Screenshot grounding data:
====================
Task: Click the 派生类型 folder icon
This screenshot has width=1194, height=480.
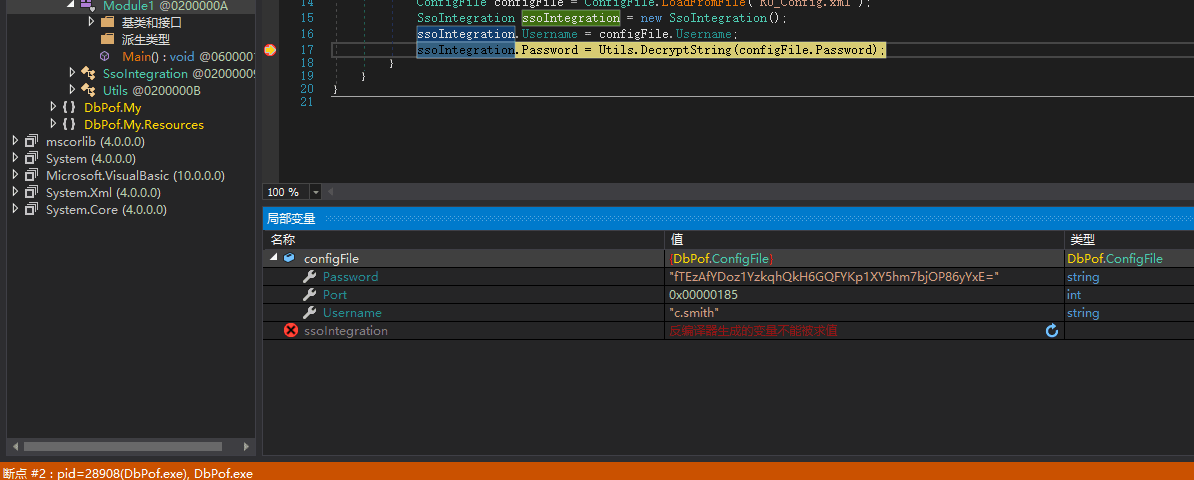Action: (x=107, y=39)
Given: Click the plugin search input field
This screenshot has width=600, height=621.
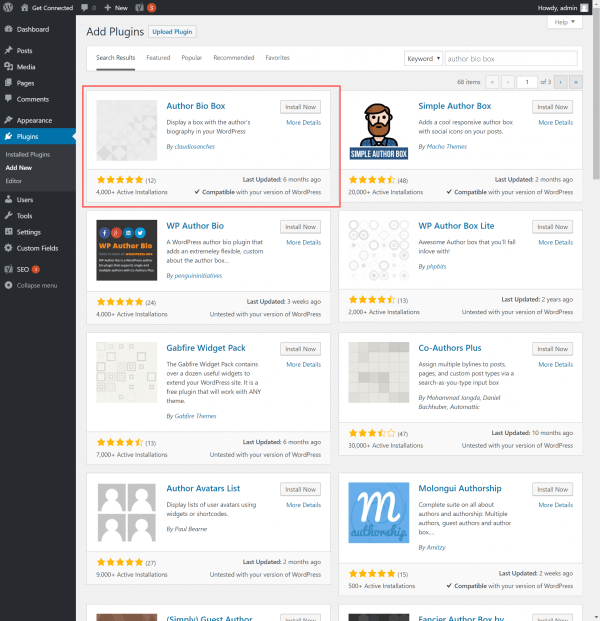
====================
→ ACTIVITY:
Answer with the number alone after tallying the lines of the entries above that contain the word "Click".

→ SOLVED PROBLEM:
2